» **What is required**: Copy the entries below word for word, beginning at the line containing "Collapse the sidebar using the menu-fold icon" and continuing through the end of the entries.

» **Input for this task**:
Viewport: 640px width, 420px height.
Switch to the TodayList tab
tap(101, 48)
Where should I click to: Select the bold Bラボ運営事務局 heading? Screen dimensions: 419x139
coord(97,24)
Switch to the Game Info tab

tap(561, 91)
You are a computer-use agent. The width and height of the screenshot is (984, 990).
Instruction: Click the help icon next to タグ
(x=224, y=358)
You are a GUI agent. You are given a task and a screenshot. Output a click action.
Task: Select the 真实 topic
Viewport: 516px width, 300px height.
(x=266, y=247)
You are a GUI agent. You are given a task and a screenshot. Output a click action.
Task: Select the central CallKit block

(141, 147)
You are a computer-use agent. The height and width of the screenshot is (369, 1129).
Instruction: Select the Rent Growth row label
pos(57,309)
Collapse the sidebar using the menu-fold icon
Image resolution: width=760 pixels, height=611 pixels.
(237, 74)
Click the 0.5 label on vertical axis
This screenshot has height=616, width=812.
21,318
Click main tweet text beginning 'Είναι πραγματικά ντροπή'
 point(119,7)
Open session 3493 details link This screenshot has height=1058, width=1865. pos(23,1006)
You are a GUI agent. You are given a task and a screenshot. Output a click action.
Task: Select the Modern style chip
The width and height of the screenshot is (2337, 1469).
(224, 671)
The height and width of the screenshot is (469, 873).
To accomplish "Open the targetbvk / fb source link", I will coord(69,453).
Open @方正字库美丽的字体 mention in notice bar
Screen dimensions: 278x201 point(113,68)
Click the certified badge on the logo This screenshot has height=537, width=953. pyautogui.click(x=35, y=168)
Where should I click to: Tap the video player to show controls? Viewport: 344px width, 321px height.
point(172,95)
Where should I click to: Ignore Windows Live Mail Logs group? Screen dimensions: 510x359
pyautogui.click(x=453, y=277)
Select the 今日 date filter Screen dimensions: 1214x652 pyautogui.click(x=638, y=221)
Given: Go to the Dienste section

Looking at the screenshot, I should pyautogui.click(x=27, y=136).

» **Complete response**:
Collapse the sidebar using the menu-fold icon
Image resolution: width=760 pixels, height=611 pixels.
(237, 74)
Click the 0.5 label on vertical axis
This screenshot has height=616, width=812.
21,318
Click main tweet text beginning 'Είναι πραγματικά ντροπή'
 point(119,7)
Open session 3493 details link This screenshot has height=1058, width=1865. pos(23,1006)
You are a GUI agent. You are given a task and a screenshot. Output a click action.
Task: Select the Modern style chip
The width and height of the screenshot is (2337, 1469).
(224, 671)
The height and width of the screenshot is (469, 873).
To accomplish "Open the targetbvk / fb source link", I will coord(69,453).
Open @方正字库美丽的字体 mention in notice bar
Screen dimensions: 278x201 point(113,68)
Click the certified badge on the logo This screenshot has height=537, width=953. pyautogui.click(x=35, y=168)
Where should I click to: Tap the video player to show controls? Viewport: 344px width, 321px height.
point(172,95)
Where should I click to: Ignore Windows Live Mail Logs group? Screen dimensions: 510x359
pyautogui.click(x=453, y=277)
Select the 今日 date filter Screen dimensions: 1214x652 pyautogui.click(x=638, y=221)
Given: Go to the Dienste section

Looking at the screenshot, I should pyautogui.click(x=27, y=136).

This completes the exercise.